Привязанность, понимаемая психологами, как базовая характеристика отношений ребенка к миру, формирующаяся через качество отношений со значимым взрослым (чаще матерью), как известно, формируется в самом раннем возрасте. Однако Дж.Боулби пишет, что последствия этого одного из наиболее ранних этапов развития психики сопровождают человека на протяжении всей жизни, влияя, как на его отношения с людьми, так и на жизнедеятельность в целом. Соответственно, нарушение процесса выстраивания надежной привязанности к матери часто приводят к дисфункциональной коммуникации людей в дальнейшей жизни.

Поэтому, когда мы работаем с детьми из учреждений для детей-сирот и детей, оставшихся без попечения родителей, мы должны помнить, что чаще всего такие дети переживали так называемые «ранние дефициты» в общении.
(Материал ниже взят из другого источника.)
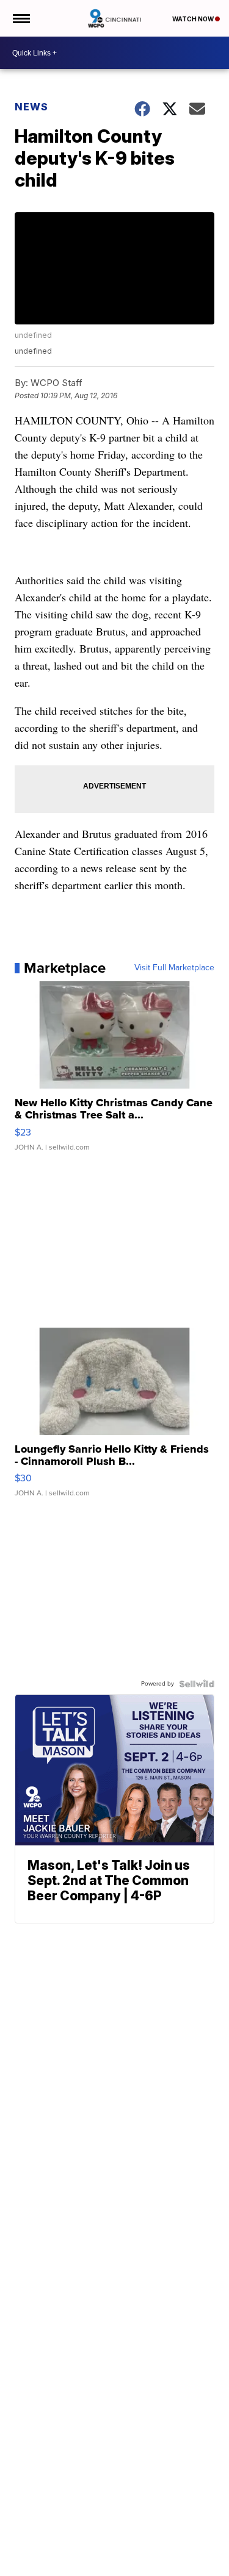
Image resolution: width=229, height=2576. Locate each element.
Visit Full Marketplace (174, 968)
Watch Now (193, 19)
Поскольку в подобные учреждения попадают дети из неблагополучных семей, то это может быть разнообразный спектр реакций отвержения и игнорирования ребенка и его потребностей. Все это, так или иначе, приводит к нарушению процесса выстраивания надежной привязанности к матери.

Как следствие, у таких детей и подростков мы часто можем наблюдать две полярные реакции на окружающих людей. Одни дети тянутся к любому взрослому, для них не составит труда назвать незнакомого человека мамой или папой, они, чаще всего, любят телесный контакт и стремятся к нему. Другие наоборот, выглядят замкнутыми, необщительными и нелюдимыми, раскрываясь лишь в узкой компании «своих», а на всех остальных реагируя, в лучше случае, нейтрально игнорируя, но в основном – агрессивно или раздражительно. В последнем случае, мы говорим о тревожно-избегающем типе привязанности, когда ребенок не идет на контакт, поскольку с детства заложен механизм – лучше разорвать отношения, «бросить» самому, чем потом «бросят» тебя. Страх близости, проявляющийся у таких детей через раздражение, а иногда и агрессию.
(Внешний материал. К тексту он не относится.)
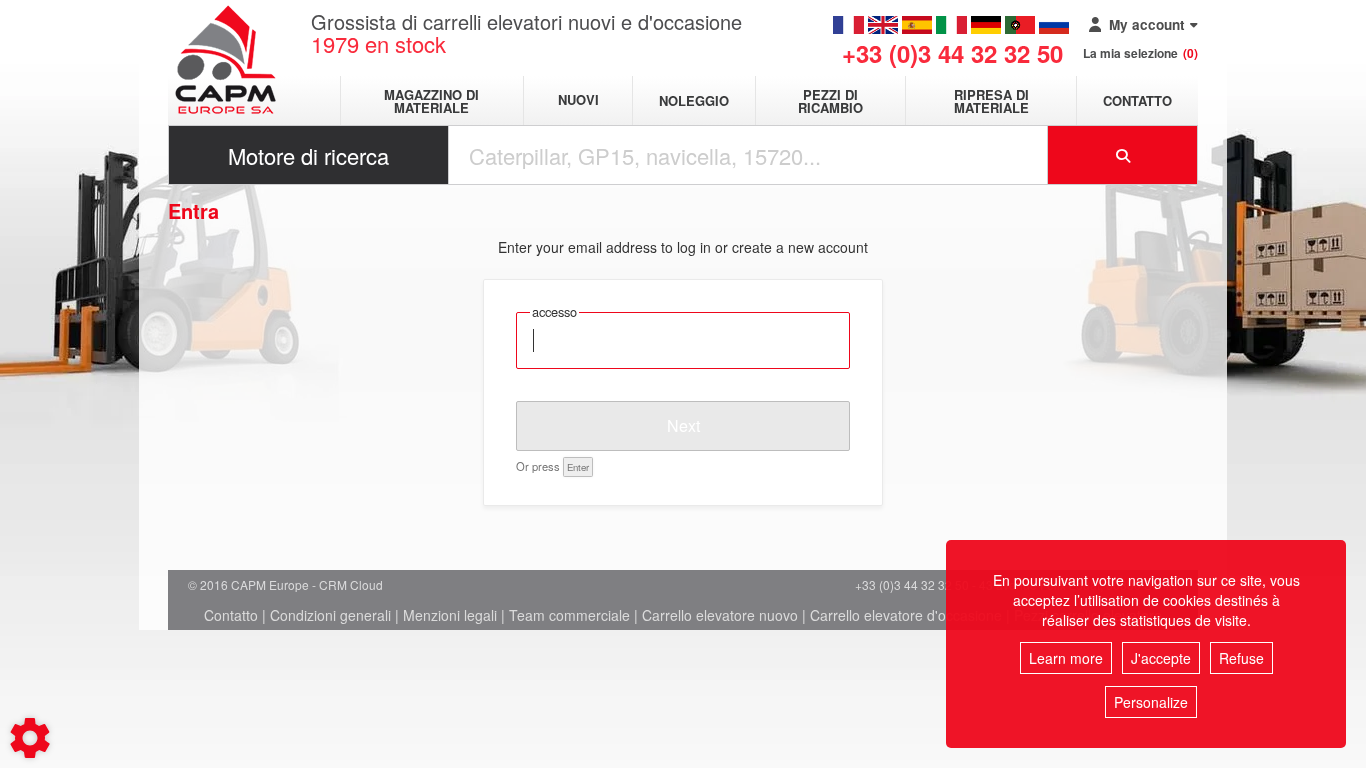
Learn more (1066, 658)
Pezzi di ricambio (830, 101)
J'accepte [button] (1161, 658)
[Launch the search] (1123, 155)
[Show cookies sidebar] (30, 738)
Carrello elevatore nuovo (720, 615)
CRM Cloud (351, 584)
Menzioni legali (450, 615)
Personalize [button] (1151, 702)
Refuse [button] (1241, 658)
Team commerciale (569, 615)
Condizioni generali (330, 615)
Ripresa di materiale (991, 101)
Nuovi (578, 100)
И в этой связи хотелось бы продолжить историю, которую я начал в заметке https://www.b17.ru/blog/60410/ о Саше, мальчике 14 лет, с которым мне довелось работать в детском доме. Я писал, что его забрали в приемную семью, и именно перед его отъездом мне удалось установить с ним контакт, который был мне недоступен на протяжении нескольких месяцев попыток работы с ним. К сожалению, эта история имела не совсем счастливый конец, как могло показаться на первый взгляд.

С семьей, которая его взяла, он общался до этого на протяжении нескольких лет, можно сказать с 8-9 лет. Они приходили к нему в гости, брали в гости его. Однако взять его тогда на совсем не позволяли жилищные условия. А мальчик жил и надеялся, что когда-нибудь его заберут и он будет жить в своем доме…

И вот спустя годы они все-таки его взяли к себе. Только это уже был не тот младший школьник, с которым они познакомились когда-то. Это был подросток, развивавшийся в психологически сложных условиях учреждений интернатного типа. И в этих условиях, его характер был таковым, каким я его описывал в заметке – сложный подросток, отрицающий все авторитеты, стремящийся к принятию со стороны узкой группы не самых благополучных с социальной точки зрения ребят. И для контакта он, по большей части был закрыт. Однако именно описанный случай позволил мне считать, что он очень жаждет принятия, теплоты, и может даже, любви, а не только стремится быть «крутым» и «своим» в реферетной группе.

Люди, которые его взяли, которые знали его столько лет, как оказалось, не знали его вовсе. Будущий приемный отец, который готовился стать ему «папой», и к контакту с которым мальчик так явно стремился, оказался совершенно не готов к раздражительному, хамоватому и нагловатому подростку, не готовому жить по его правилам. Ставящий под сомнения все правила и авторитеты подросток оказался и лишним в своем новом «доме» и через несколько месяцев попал обратно в учреждение, откуда его взяли.

Данный опыт не мог не сказаться на психике подростка и те черты, которые явно наблюдались до его отправки в приемную семью лишь усилились – он стал еще более нелюдимым и раздражительным, вдобавок к этому добавилось стремление к употреблению ПАВ. И если до этого случая с ним удавалось установить контакт и поговорить, то теперь достучаться до него стало в разы сложнее – ответы для галочки, ложь, стремление давать социально приемлемые ответы, а чаще всего – просто игнорирование. Для нас налицо было субдепрессивное состояние подростка, почти полная потеря интересов ко всему, чем он занимался ранее.

А все потому, что его бросили…в очередной раз…

Все ожидания теплого контакта и принятия не сбылись, а он сам – отвергнут. Именно это побудило к усилению психологических защит и избеганию близости.

Подводя итог данному случаю, хотелось бы обратить внимание на следующие моменты:

  • Тревожно-избегающий тип привязанности, одним из наиболее явных и характерных проявлений которого является страх эмоционального контакта и близких отношений, хотя и может затруднять длительный контакт, но не делает его невозможным и при соответствующей организации общения и среды такие дети способны к теплым эмоциональным отношениям;
  • На примере этого случая можно предположить, что работа с семьей и ребенком была, возможно, выстроена не самым эффективным образом, поскольку, по всей видимости, ни подросток, ни приемные родители оказались не готовы друг другу. Очевидно, что у них было мало времени проведенного совместно и достоверно точно известно, что они ни разу не явились к психологу ни с ребенком, ни без него. Для предотвращения ретравматизации ребенка, подобная работа при определении его в семью должна быть более систематизированной и тщательной.

 

Литература:

Боулби Дж. Создание и разрушение эмоциональных связей. пер. с англ. В. В. Старовойтова — 2-е изд. — М.: Академический Проект, 2004 г. - 232 с.